Whole wheat flour or atta – 2 cup

Salt to taste

Hing or asafoetida – 1/4 teaspoon

Cumin powder – 1 teaspoon

Coriander powder – 1/2 teaspoon

Suji or semolina – 5 tablespoon

Oil – 3 tablespoon + 1 teaspoon

Water – 3-4 tablespoon or as require

Oil for deep fry

Method

1. Rinse and soak the udad dal or skinned black lentil in sufficient water overnight.

2. Next day drain the water and rinse again.

3. Grind ginger, green chilli and fennel seeds or sounf. Now add rinsed and drained black lentil in the grinder. Grind with the help of little water and make a coarse paste. Don’t make too smooth.

4. Add the lentil mixture to the atta.
Add salt, hing, 3 tablespoon oil, cumin powder and coriander powder.

5. Mix well. Add very little water to make a smooth but stiff dough. Dal paste has water so add water carefully.

6. Smear the dough with 1 teaspoon Oil and cover. Keep aside for 20 – 30 minutes.

7. Now Knead the dough again. Make small balls.

8. Roll with a rolling pin with the help of little oil. Don’t make too thin like puri. Roll into slightly thick puri.

9. Heat sufficient oil to deep fry the puri. When oil heated slide rolled puri in oil. Press the puri gently with a slotted spatula.

10. When it fluff up and becomes golden brown, flip and fry the other side.

11. Remove from oil and place on paper towel. Fry all the puri in this method.

12. Serve hot with aloo or potato curry.
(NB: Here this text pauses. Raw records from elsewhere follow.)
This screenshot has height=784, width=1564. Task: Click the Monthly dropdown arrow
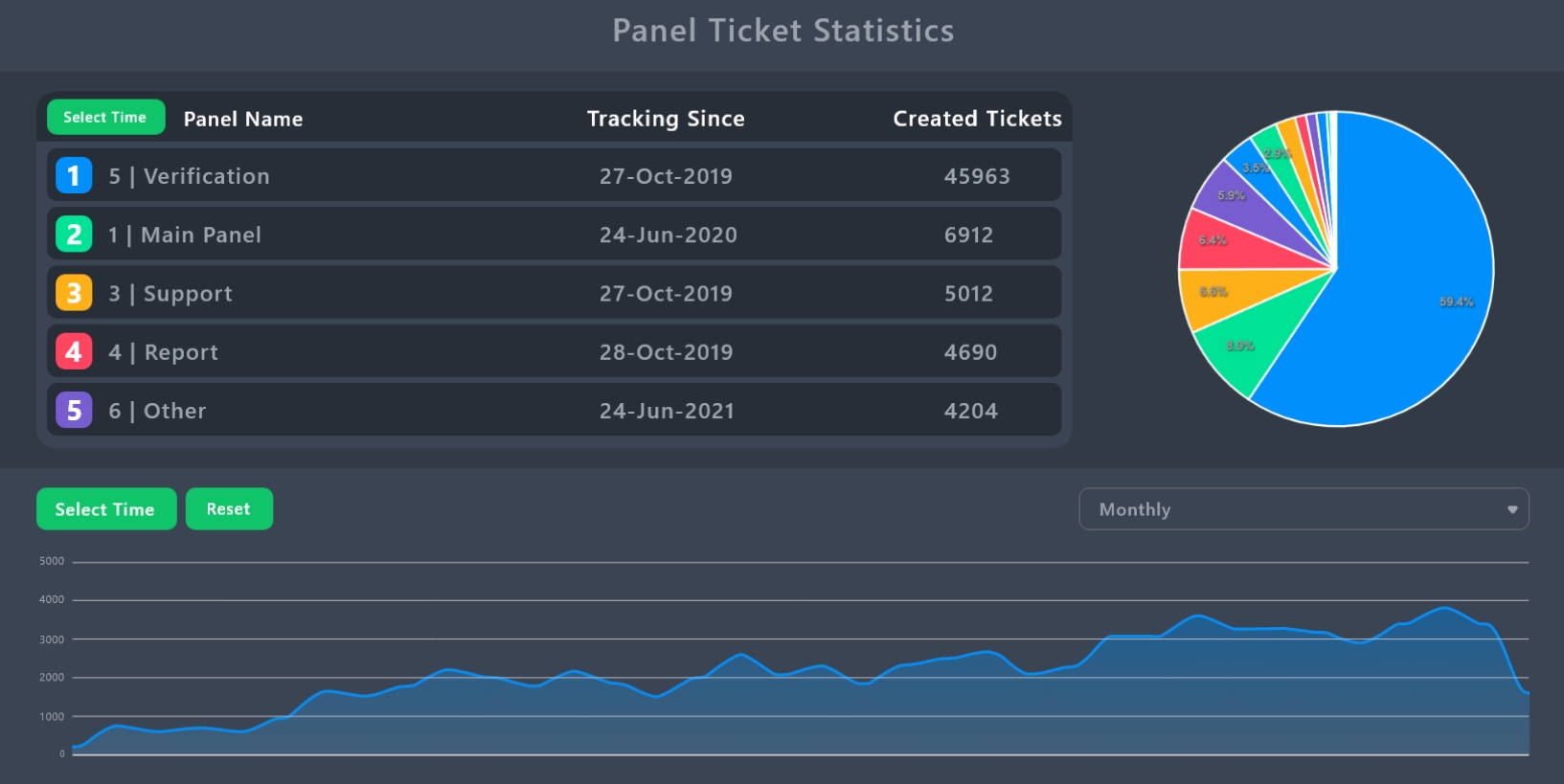point(1512,509)
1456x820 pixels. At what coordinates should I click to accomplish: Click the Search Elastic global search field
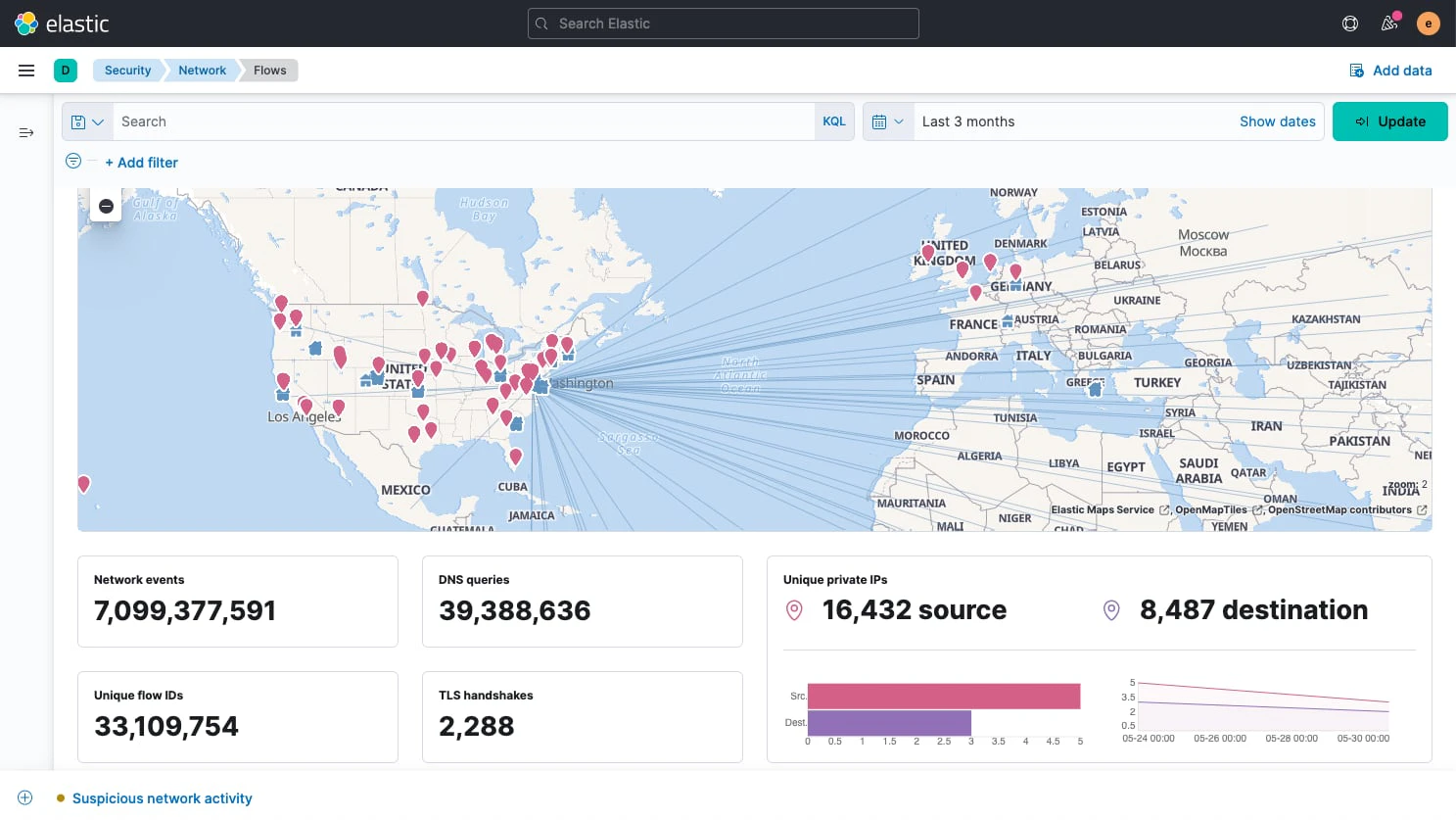tap(723, 23)
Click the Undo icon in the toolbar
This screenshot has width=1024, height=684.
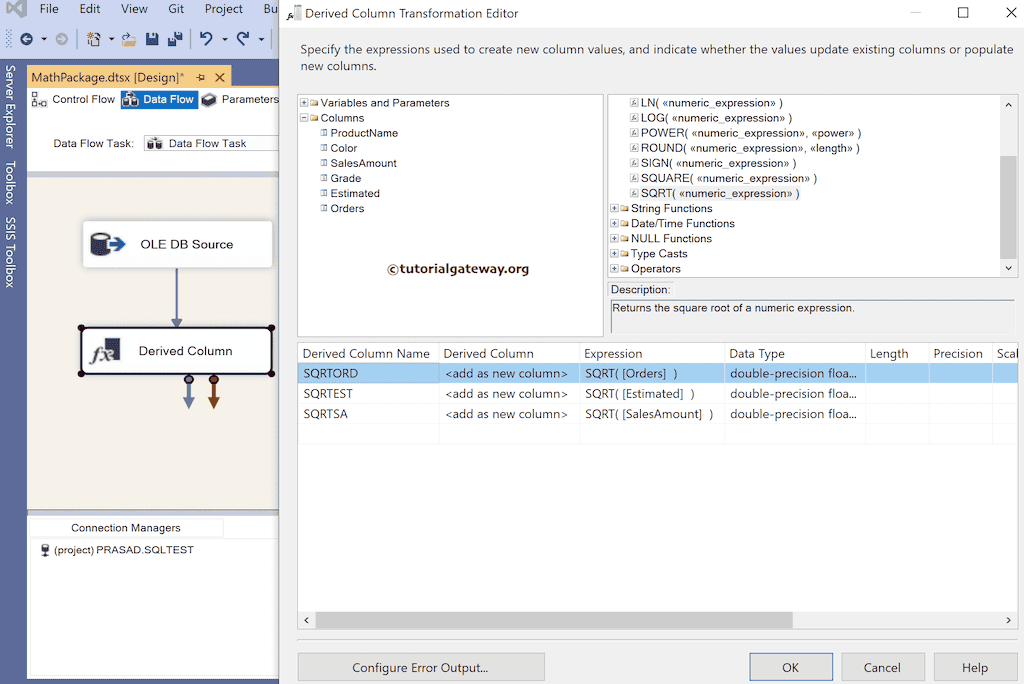206,38
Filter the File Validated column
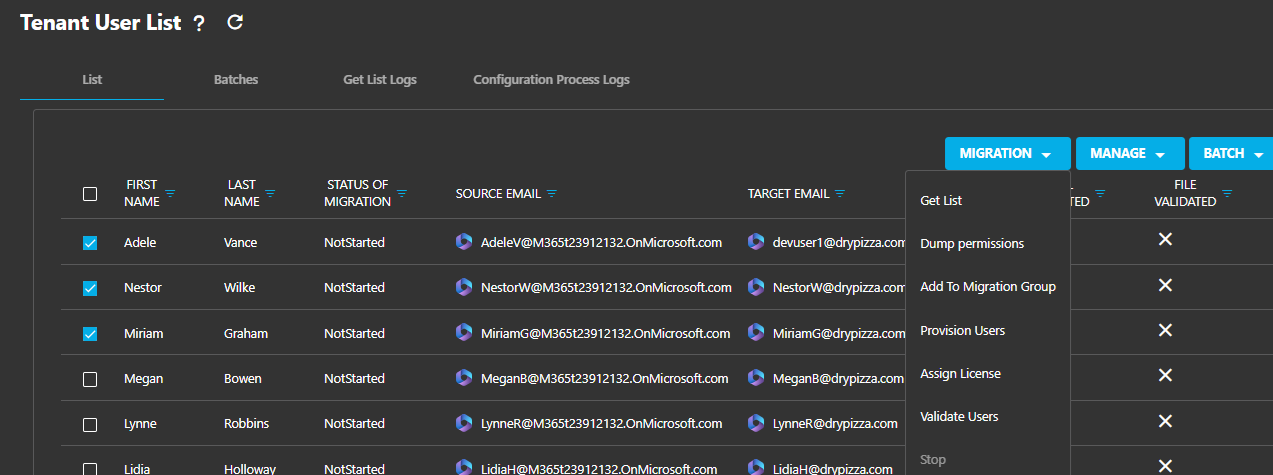The height and width of the screenshot is (475, 1273). point(1227,193)
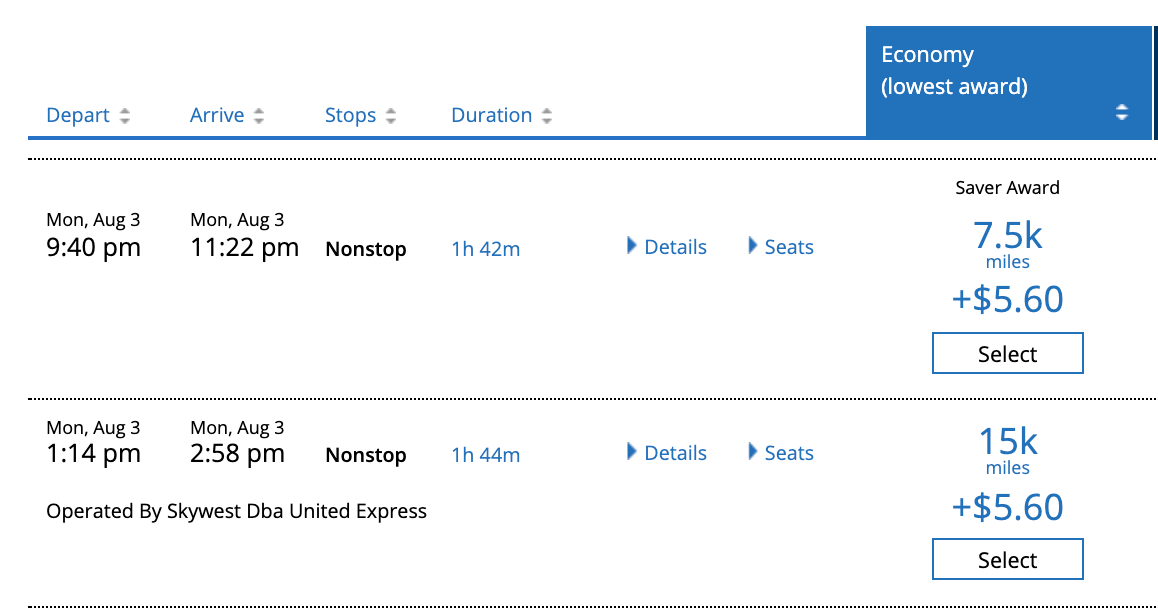Click the sort arrows beside Arrive
Screen dimensions: 1158x608
(x=259, y=116)
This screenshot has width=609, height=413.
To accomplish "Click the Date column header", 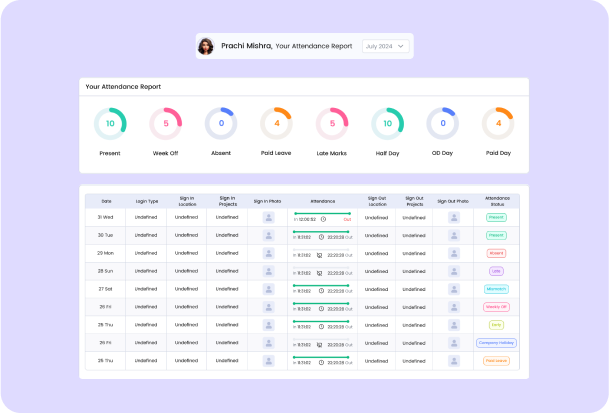I will coord(106,200).
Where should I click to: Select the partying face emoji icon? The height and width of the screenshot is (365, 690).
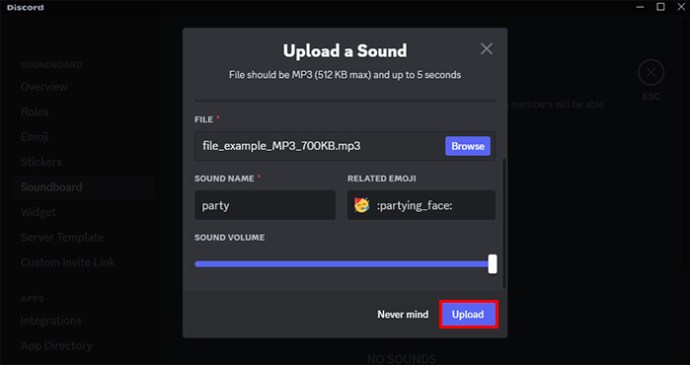click(361, 205)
Get the recipe of potato curry here.

Notes
1. Moong dal or yellow lentil can be used instead of black lentil or udad dal.
2. If you like your puri more hot, you can add 1/2 or 1 teaspoon red chilli powder in the dough or use more green chilli.

If you tried my recipe, you can share your food pictures with me in the social network sites by using hash tag, #batterupwithsujata
I would love to see your creations.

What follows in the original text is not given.